Deconstructing Security Assumptions to Ensure Future Resilience
By breaking down fundamental assumptions, we can proactively plan for, and begin to achieve, future resilience.
COMMENTARY
Second of two parts. (Read Part 1: "Stress-Testing Our Security Assumptions in a World of New & Novel Risks.")
Achieving security in a future of "unseen until it's too late" threats forces us to look beyond the endless cycles of discover and patch, identify and neutralize, and sense and respond, to build resilience by stress-testing assumptions and preparing for a future in which those assumptions have become unsustainable.
By deconstructing fundamental assumptions, we can proactively plan for, and thus begin to achieve, future resilience. A basic framework for this work includes the following steps:
Identify a basic assumption and its associated dependencies.
Stress-test the assumption through theoretical compromise or degradation, envisioning a future state in which the assumption is no longer valid.
Identify the risks that emerge in that future state.
Develop mitigations for those risks.
This approach is theoretical, and thus prone to error. Unrestrained imagination can lead to more fiction than reality. But the only way to prepare for unforeseen risks is to imagine the unimaginable and consider ways to mitigate those risks today, while we have the opportunity.
To illustrate this process, let's look at some basic assumptions.
Enterprise-centric Cybersecurity
We know that the enterprise is where most data is created, processed, managed, transmitted, and stored, thus, we assume the enterprise is the focal point of cybersecurity. Similarly, most critical infrastructure is built, operated, and maintained by enterprises — which include both public and private sector organizations — so efforts to secure the world's central nervous system must be focused there. It remains a reasonable assumption. The NIST Cybersecurity Framework, CIS Critical Security Controls, and ISO 2700 series guidelines all focus on the enterprise. Even the National Cybersecurity Strategy assumes the primary role of the enterprise. Personal health information, protected by the Health Insurance Portability and Accountability Act (HIPAA), is assumed to be managed and protected by healthcare payers and providers.

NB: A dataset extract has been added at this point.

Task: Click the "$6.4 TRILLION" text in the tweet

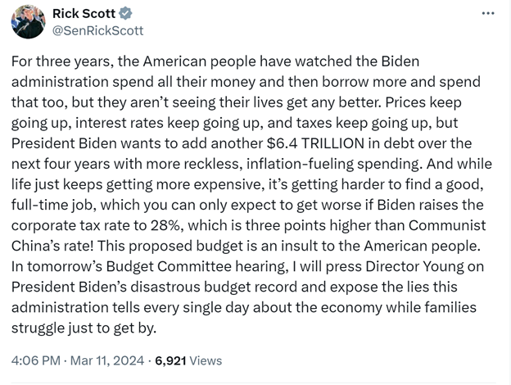Action: point(315,143)

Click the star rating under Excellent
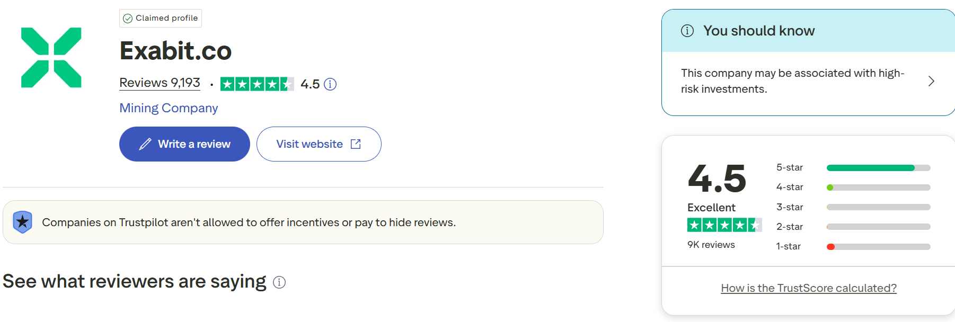tap(724, 225)
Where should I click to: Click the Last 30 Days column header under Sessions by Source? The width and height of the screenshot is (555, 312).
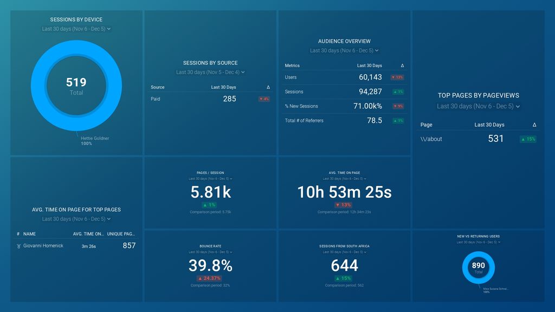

But what if the forces of the information age and the AI revolution weaken the corporation, which gets eroded or replaced by networks of independent, distributed workers (which is already happening via remote work and the gig economy), or a growing public sector, or something else we don't yet imagine?
There are numerous risks in this scenario. We are already seeing this with remote workers, who use insecure home or public networks. The human "attack surface" is already the most vulnerable part of the enterprise; the erosion of the enterprise will likely further expose humans to cyber exploitation.
One of the cybersecurity benefits of an enterprise-centric approach has been that experience and expertise can be concentrated where cybersecurity is "happening." If the corporate structure erodes, so too could the associated ability to implement well-developed security controls (e.g., CIS Controls).
Mitigations could include increased efforts to make humans more cybersecure in settings outside the enterprise, such as in education, through public awareness and alerting protocols (similar to the 911 system for police or emergency medical response). While some of these are already happening, the focus, emphasis, and responsibility would shift away from corporations to public and nonprofit entities.
Data Ownership
We generally assume that humans create data through decision-making, designing, building, organizing, and managing. It naturally follows that humans own (and must protect) that data. Even the ownership of machine-generated data is tied to the human owners of those machines.
But what if the generation of data shifts to non-human entities? We already see that happening with generative AI (GenAI). For now, the GenAI data sphere remains relatively small and limited in scope. But we are not far from autonomous GenAI, which may be deployed to routinely and proactively generate new data, make recommendations, and even take steps to manage processes previously controlled by humans.
Given that GenAI platforms require vast computing resources and robust large language models (LLMs) to be useful, it's likely that the most popular platforms are shared resources, much as cloud computing has become. Who, then, would own and protect that GenAI-produced data? What would prevent the generation and dissemination of data that might be flawed, or even dangerous?
Mitigating future risks could involve the implementation of secure-by-design principles to scale security controls as GenAI platforms "grow." Proper segmentation could enable discrete users to leverage shared foundational LLMs, while preventing data leakage beyond that user's scope (work that is already underway). There is also talk of AI "kill switches" to serve as emergency stop mechanisms to ensure human primacy. GenAI is an area where security considerations must be deliberated from the outset.
The Way Forward
This basic framework for stress-testing assumptions is a way to build future resilience. Chief security officers (CSOs) and cybersecurity professionals must look carefully at the assumptions that they take for granted. Because, as reasonable as they may be, they have a shelf life. And we know from experience that the more basic the assumption, the more devastating the compromise.